Although there was a reduction in the risk of dementia with regular use of omega-3 rich oils (such as walnut or soya oil), this reduction was not large enough to be statistically significant. People who were not genetically predisposed to Alzheimer’s, who ate high levels of omega-6 rich oils (such as sunflower and rapeseed oils) but not omega-3 rich oils or fish doubled their risk of dementia. There was no association between the consumption of saturated fat, such as butter, goose or duck fat, and the risk of dementia.

What interpretations did the researchers draw from these results?

Researchers concluded that regular consumption of fish, omega-3 fish oils, and fruit and vegetables “may decrease the risk of dementia and Alzheimer disease”, especially among people who do not have a genetic predisposition to Alzheimer’s disease.

What does the NHS Knowledge Service make of this study?
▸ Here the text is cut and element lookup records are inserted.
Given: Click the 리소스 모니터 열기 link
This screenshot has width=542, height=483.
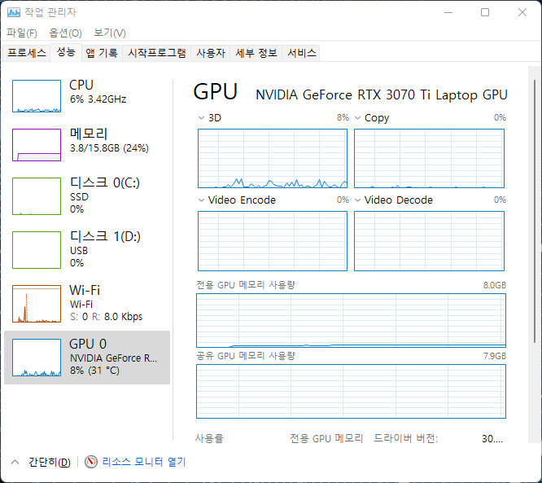Looking at the screenshot, I should coord(143,462).
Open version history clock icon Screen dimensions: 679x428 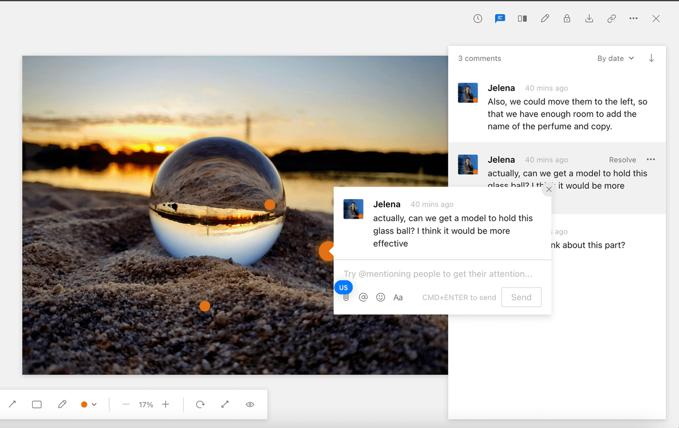coord(478,19)
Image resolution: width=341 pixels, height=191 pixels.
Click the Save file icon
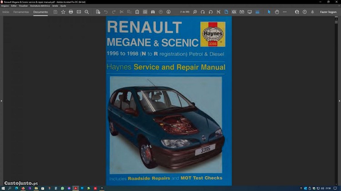point(55,12)
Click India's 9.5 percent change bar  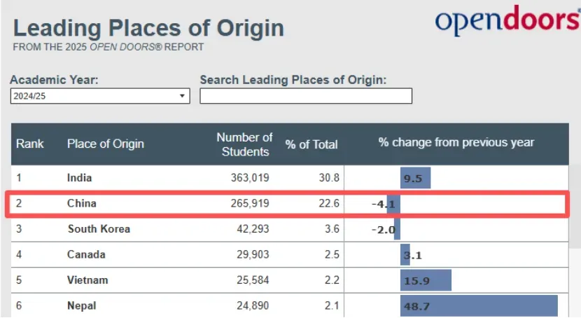pyautogui.click(x=415, y=178)

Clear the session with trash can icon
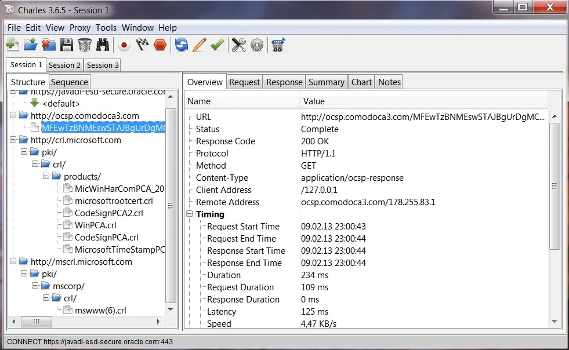point(85,45)
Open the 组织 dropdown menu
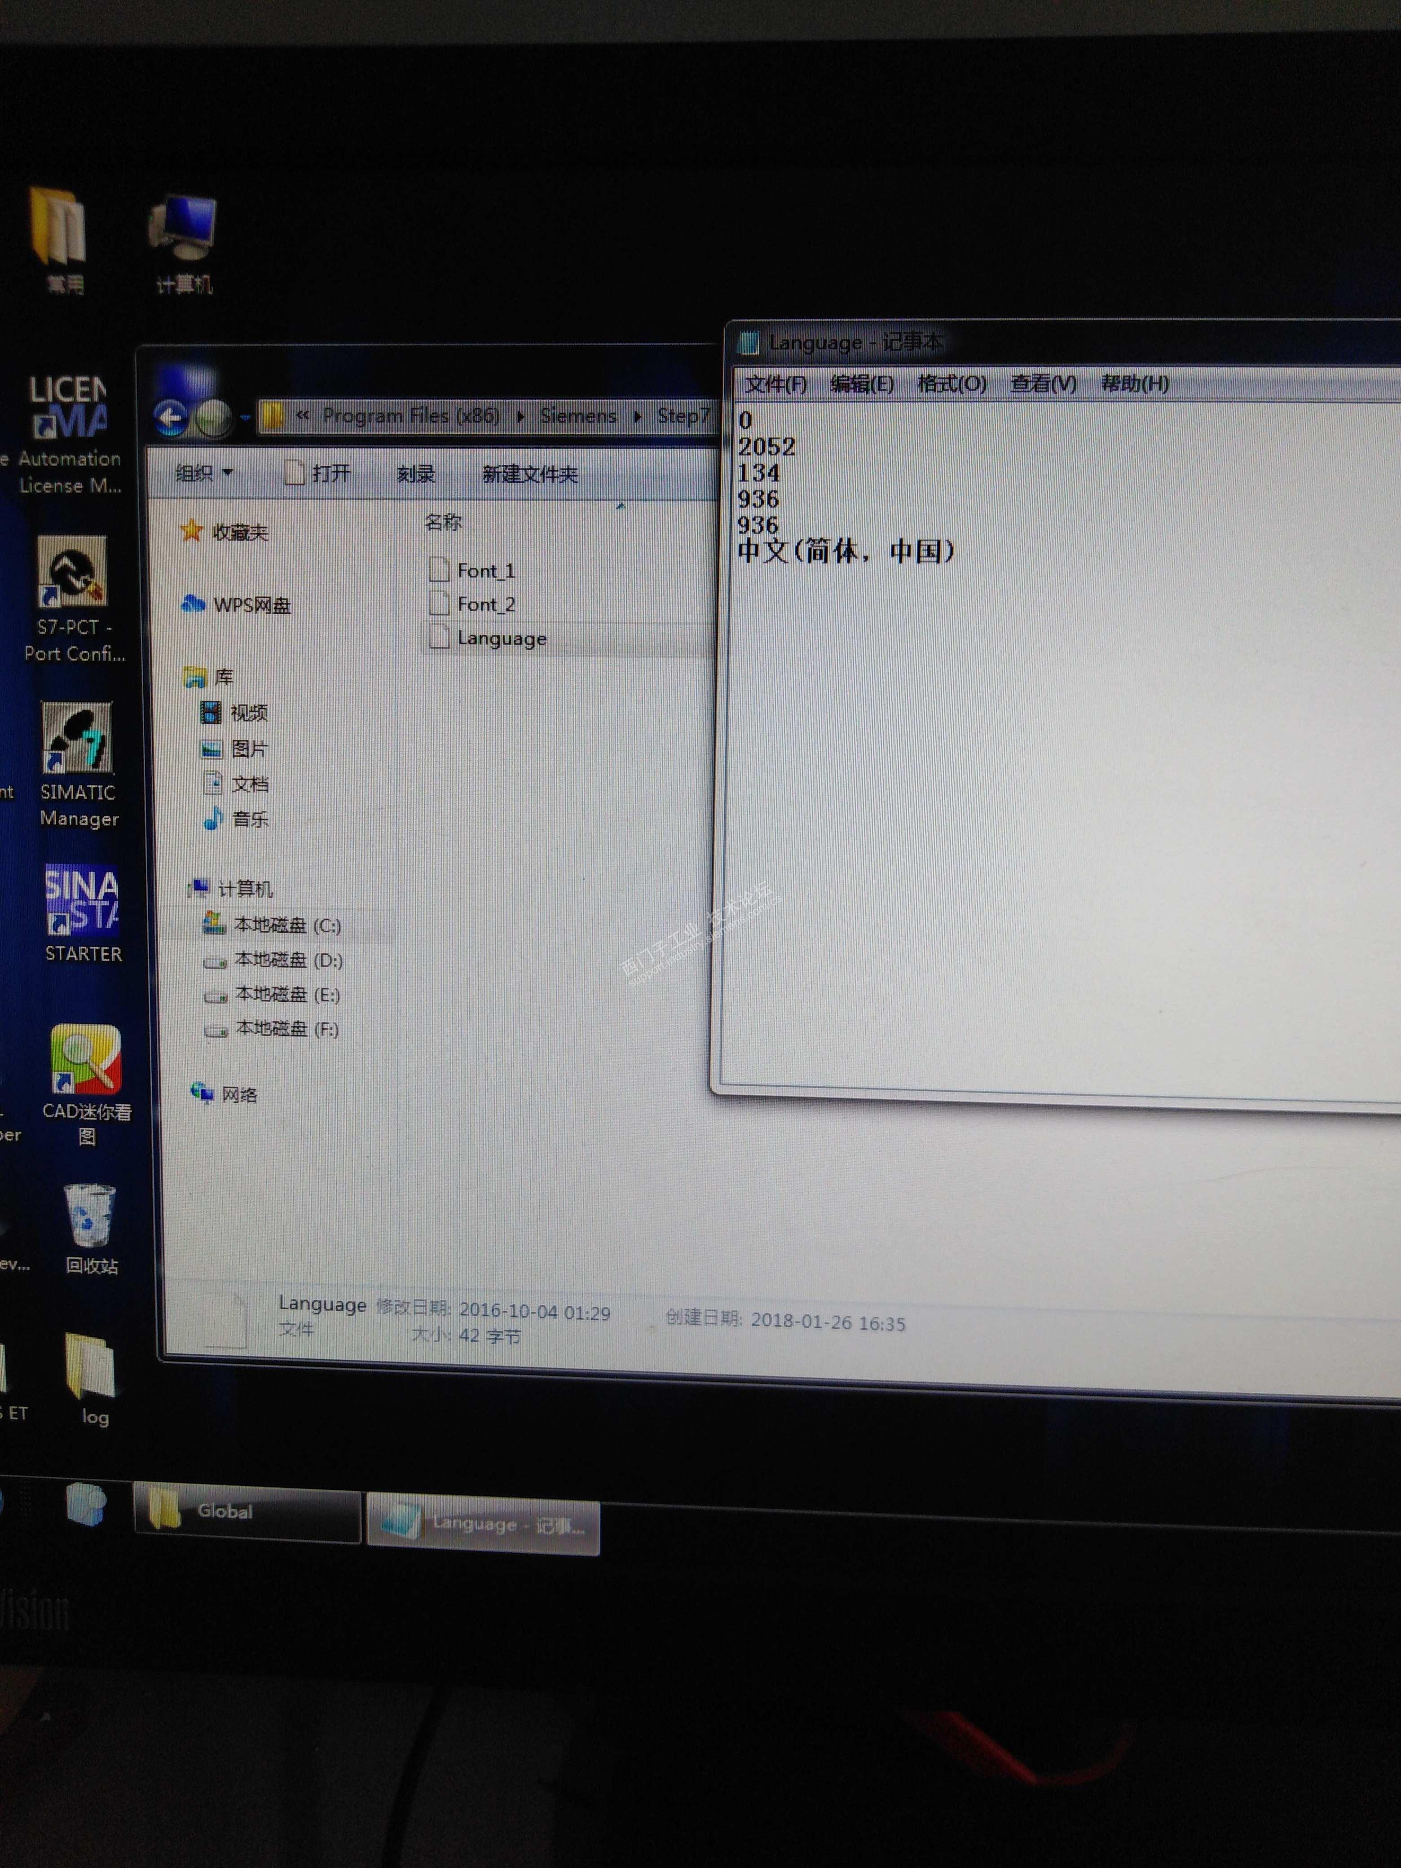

This was a relatively large and well-conducted cohort study, however, there are some limitations to bear in mind when it comes to interpretation:

  • As with all cohort studies, there may be confounding factors, which are responsible for the results seen, rather than the specific factors investigated. Authors of this study have taken into account some of the potential confounding factors, but it is impossible to eliminate them all.
  • Participants were asked about their food consumption when they enrolled. Their answers may not have been representative of their lifetime consumption of these foods, or of their consumption during the follow-up period.
  • Even though the overall numbers of people in this study was high, the numbers of people in some of the groups compared would have been relatively low.
  • This study conducted multiple analyses, and this increases the possibility of finding a statistically significant result by chance. Some of the results, for example, the association between fish consumption or omega-6 consumption and dementia, were only significant when results were analysed in a particular way, with specific adjustments to the results and only in people without a genetic predisposition to Alzheimer’s. This reduces the confidence that these results are robust.
  • It is worth bearing in mind that the absolute risk of developing dementia in this study was relatively low.
  • Diagnoses of Alzheimer’s disease can only be confirmed after death on autopsy. No one in this study had died and been autopsied, therefore the results may be affected if people were misdiagnosed.

The message that people should eat more fish, fruit and vegetables is one that has been promoted strongly in recent years, because it is associated with a number of benefits. Although this study may not conclusively prove that doing so will reduce your chances of developing dementia, there are still many reasons to choose this type of diet.  

Sir Muir Gray adds...

Alzheimer’s is one of the diseases I fear most, but I won’t change my diet based on this study.